According to World Wildlife Fund, 45,000 to 69,000 Bornean orangutans remain in the wild. That number might seem like a lot, but consider that in 2010 only 59.6 percent of Borneo’s forests were suitable for orangutans. And populations are predicted to decline as much as 86 percent by 2025, should this downward trajectory of habitat loss continue.
While in theory, much of the Bornean orangutan’s habitat is protected by Indonesian, Malaysian, and Brunei governmental law, enforcement is difficult. Furthermore, populations living in small patches of forest are isolated from other Bornean orangutans, thereby prohibiting successful reproduction. And because female orangutans only give birth every 8 years, orangutan populations take years to restore after natural disasters and human encroachment.
International trade of Bornean orangutans is banned under its listing in Appendix I of the Convention on International Trade in Endangered Species (CITES), an international agreement between governments whose goal is to ensure that international trade in specimens of wild animals and plants does not threaten their survival. Unfortunately, this law is openly flouted.
But there is some hope.
Founded in 1990, the Orangutan Foundation is a United Kingdom-based charity and is the foremost orangutan conservation organization working actively across the range of both orangutan species. Its primary focus is protecting forest habitat so that orangutans have the best chance of survival in the wild.
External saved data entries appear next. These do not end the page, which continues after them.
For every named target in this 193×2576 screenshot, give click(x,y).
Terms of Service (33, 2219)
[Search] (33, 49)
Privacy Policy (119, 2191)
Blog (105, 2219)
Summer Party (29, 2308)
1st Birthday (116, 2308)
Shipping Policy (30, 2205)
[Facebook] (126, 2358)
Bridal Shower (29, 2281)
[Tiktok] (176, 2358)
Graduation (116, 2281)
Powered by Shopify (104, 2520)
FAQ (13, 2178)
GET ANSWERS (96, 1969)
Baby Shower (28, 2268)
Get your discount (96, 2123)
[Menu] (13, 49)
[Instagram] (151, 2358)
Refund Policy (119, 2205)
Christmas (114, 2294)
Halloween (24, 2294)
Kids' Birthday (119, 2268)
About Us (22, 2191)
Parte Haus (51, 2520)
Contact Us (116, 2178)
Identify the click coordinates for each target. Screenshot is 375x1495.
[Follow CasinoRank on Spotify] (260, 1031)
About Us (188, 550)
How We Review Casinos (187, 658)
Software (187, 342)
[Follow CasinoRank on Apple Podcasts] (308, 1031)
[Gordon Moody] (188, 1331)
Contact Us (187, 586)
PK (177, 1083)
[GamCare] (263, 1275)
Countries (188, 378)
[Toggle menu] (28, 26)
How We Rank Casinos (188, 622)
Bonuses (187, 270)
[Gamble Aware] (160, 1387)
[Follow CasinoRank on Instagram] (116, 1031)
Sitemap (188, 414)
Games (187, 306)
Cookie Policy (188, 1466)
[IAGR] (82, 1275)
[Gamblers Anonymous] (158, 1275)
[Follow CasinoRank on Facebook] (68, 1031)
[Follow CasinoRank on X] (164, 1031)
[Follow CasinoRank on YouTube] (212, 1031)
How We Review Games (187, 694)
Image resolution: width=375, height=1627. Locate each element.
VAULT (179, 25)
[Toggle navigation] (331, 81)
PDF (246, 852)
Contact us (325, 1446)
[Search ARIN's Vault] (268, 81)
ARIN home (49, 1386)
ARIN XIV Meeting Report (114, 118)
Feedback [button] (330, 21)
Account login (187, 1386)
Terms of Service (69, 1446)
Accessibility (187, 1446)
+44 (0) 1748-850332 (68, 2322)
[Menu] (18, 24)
The foundation also works with local communities to promote research and education, so that indigenous people recognize that orangutans are essential citizens, through their role as seed dispersers, who nourish the habitat that is shared by the Bornean people and these great apes.
The Great Ape Survival Project, or GRASP, is a United Nations initiative committed to ensuring the long-term survival of chimpanzees, gorillas, bonobos, and orangutans and their habitats in Africa and Asia. GRASP, based in Kenya, is comprised of 106 partners that include international organizations in conservation and environmental protection. Each partner possesses a specific expertise and certain resources that GRASP directs to saving primate species. GRASP’s Borneo-based partners include the Orangutan Foundation, International Animal Rescue, the Borneo Orangutan Survival Foundation, and the Borneo Nature Foundation.
World Orangutan Events is “a non-partisan initiative to promote orangutan conservation and welfare, as well as inter-organization cooperation.” Orangutan Caring Week and International Orangutan Day are two examples of this initiative’s world-wide events to raise awareness.
Rehabilitation and reintroduction of captive Bornean orangutans, rescued from the illegal wildlife trade, is an example of direct action in saving the species.